National Medal of Arts recipient Tina Ramirez founded Ballet Hispánico in 1970, at the height of the post-war civil rights movements. From its inception Ballet Hispánico focused on providing a haven for Black and Brown Latinx youth and families seeking artistic place and cultural sanctuary. By providing the space for Latinx dance and dancers to flourish, Ballet Hispánico uplifted marginalized emerging and working artists, which combined with the training, authenticity of voice, and power of representation, fueled the organization's roots and trajectory. In 2009, Ballet Hispánico welcomed Eduardo Vilaro as its Artistic Director, ushering in a new era by inserting
fresh energy to the company's founding values and leading Ballet Hispánico into an artistically vibrant future. Today, Ballet Hispánico's New York City headquarters house a School of Dance and state-of-the-art dance studios for its programs and the arts community. From its grassroots origins as a dance school and community-based performing arts troupe, for fifty years Ballet Hispánico has stood as a catalyst for social change.
Ballet Hispánico provides the physical home and cultural heart for Latinx dance in the United States. Ballet Hispánico has developed a robust public presence across its three main programs: its Company, School of Dance, and Community Arts Partnerships.
Through its exemplary artistry, distinguished training program, and deep-rooted community engagement efforts Ballet Hispánico champions and amplifies underrepresented voices in the field. For fifty years Ballet Hispánico has provided a place of honor for the omitted, overlooked, and oppressed. As it looks to the next fifty years and beyond, Ballet Hispánico seeks to empower, and give agency to the Latinx experience and those individuals within it.
The Wampanoag Nation Singers and Dancers are a group of musicians and artisans from the tribal communities of Mashpee on Cape Cod and Aquinnah on Martha's Vineyard. Their performances of Eastern social songs and dances have educated audiences of all ages in museums, schools, and various multi-cultural events.

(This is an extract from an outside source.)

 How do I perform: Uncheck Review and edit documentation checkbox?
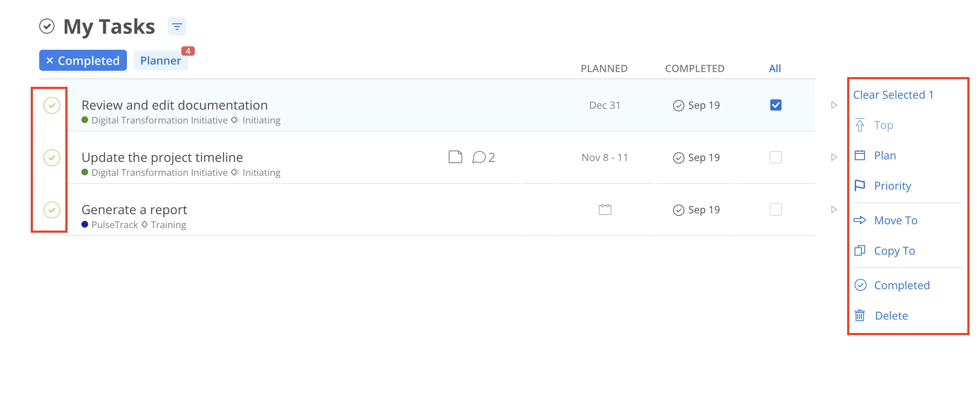775,105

Alan George (Cayuga) of the Bear Clan is a Wampum holder and Faithkeeper of the Allegheny, Seneca at the Coldspring Longhouse on the Allegheny Reservation. His son, Jake George (Seneca) of the Turtle Clan is a member of Seneca nation, a language teacher and Wampum helper alongside his father. They are both champion smoke dancers who strongly believe in their traditions.

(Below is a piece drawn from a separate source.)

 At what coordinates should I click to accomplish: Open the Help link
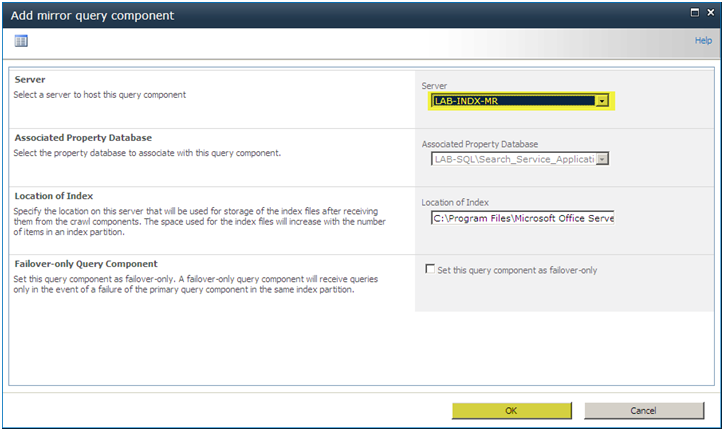point(703,41)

The FreshWater Dancers have come together to revive Nipmuc/k youth and tribal adults. By braiding their traditions such as dances, regalia, and knowledge together while sharing with those in other territories, they hope to bring together the traditions of honoring ancestors and communities.

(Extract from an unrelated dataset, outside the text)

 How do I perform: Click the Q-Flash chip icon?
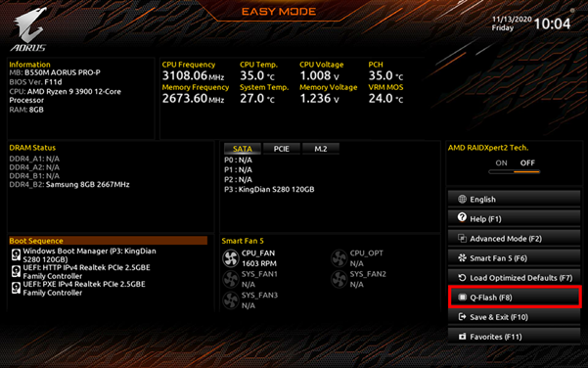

Ballet Hispánico first appeared at the Pillow in 1984 in the Ted Shawn Theatre, and returned in 1998, 2009, and 2017. They also performed in a co-presentation by Jacob's Pillow and MASS MoCA in 2006. They were slated to appear in the canceled 2020 season, and the Company's 50th anniversary was saluted in an online PillowTalk with Eduardo Vilaro, Annabelle Lopez Ochoa, and AnaMaria Correra in July 2020.
Nipmuc elder Larry Spotted Crow Mann and the Wampanoag Nation Singers and Dancers performed at the Pillow in a week-long landmark celebration in 2019 entitled "The Land on Which We Dance." Jacob's Pillow has engaged with Indigenous peoples and culture since its founding in 1933, and continues to seek ways to provide sustained support of Indigenous performance and further explore the history of the land.